Gordon Jeyes will assume responsibility from the social work department for children and family services such as fostering, residential care and child protection. Social work is effectively being broken up, with the head of community services taking over the rest of social work.

Mr Jeyes, whose pound;57,000 salary is to be reviewed, stressed that social workers would not become a branch of the education service. “We are creating a new, fully integrated children’s service,” he said. “The culture of education has been moving in the direction of a children’s service for some time in all but name.”

The move, approved by the council this week, is seen as a logical step following Stirling’s ground-breaking move in setting up a children’s committee in 1996 rather than an education committee.

Councils such as Falkirk and Shetland have combined education and other services at committee level but, apart from links between education and leisure, officials have tended to stick with their traditional empires.

Stirling’s decision to set up an integrated children’s service, which will not be fully operational until next April, was recommended by the influential Scottish Local Authorities Management Centre at Strathclyde University.

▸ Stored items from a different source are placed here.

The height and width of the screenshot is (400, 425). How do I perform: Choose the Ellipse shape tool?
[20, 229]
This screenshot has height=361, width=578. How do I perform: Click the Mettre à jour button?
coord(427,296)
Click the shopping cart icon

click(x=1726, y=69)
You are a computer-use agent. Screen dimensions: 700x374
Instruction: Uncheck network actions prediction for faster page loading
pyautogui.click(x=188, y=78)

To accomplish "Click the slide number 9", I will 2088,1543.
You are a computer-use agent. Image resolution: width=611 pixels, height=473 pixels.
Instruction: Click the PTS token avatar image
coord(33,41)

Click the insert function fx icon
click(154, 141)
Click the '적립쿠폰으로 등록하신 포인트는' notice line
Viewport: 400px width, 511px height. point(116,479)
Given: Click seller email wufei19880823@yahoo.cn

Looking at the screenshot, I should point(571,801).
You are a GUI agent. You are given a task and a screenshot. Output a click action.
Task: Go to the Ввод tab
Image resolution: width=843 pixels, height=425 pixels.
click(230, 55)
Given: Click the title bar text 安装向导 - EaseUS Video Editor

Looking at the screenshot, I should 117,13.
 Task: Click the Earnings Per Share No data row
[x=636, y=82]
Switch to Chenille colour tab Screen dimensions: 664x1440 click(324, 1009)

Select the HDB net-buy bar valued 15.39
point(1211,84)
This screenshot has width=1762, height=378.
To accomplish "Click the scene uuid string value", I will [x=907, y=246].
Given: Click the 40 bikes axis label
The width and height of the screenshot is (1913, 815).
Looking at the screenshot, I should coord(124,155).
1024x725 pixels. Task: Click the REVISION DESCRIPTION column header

Colin Mair, the centre’s director, has long advocated the “joined-up government” now espoused by the Scottish Executive, in which services are organised to make sense to the public not for the convenience of the bureaucracy.

A symbolic signal that “departmentalism” must be broken down came with the appointment of a Children and Education Minister in the Scottish Executive.

The blurring of professional boundaries between education, health and social work is also at the heart of the new community schools which are being set up across Scotland over the next three years.

A survey of Stirling’s staff showed a majority in agreement that there are stronger links with other services and agencies than between the component parts of housing and social work.

The official reaction from Unison, the main local government union, has been measured, calling for clear leadership, full consultation and adequate support for staff in managing the changes. But, in a warning shot to education officials, the local branch secretary states: “Unison is not against joint working or partnerships, but the partners would have to play equal roles without dominance from a particular partner. There has to be a level playing-field.”

The report to Stirling makes it clear that top management posts should be open regardless of professional backgrounds. “There should be no presumption that a director of children and family services should come from either an education or social work background,” the authors state.

Last week Ronnie O’Connor, Glasgow’s senior depute director of education, was appointed director of social work. This is thought to be the first time a senior educationist has taken full charge of another service as distinct from those who have moved into administrative posts, for example to become chief executives.

But any suggestion of reverse traffic is likely to be greeted with much more hostility.

The Association of Directors of Education fought a successful rearguard action at the time of local government reform to prevent outsiders without a qualified background in education from joining its ranks.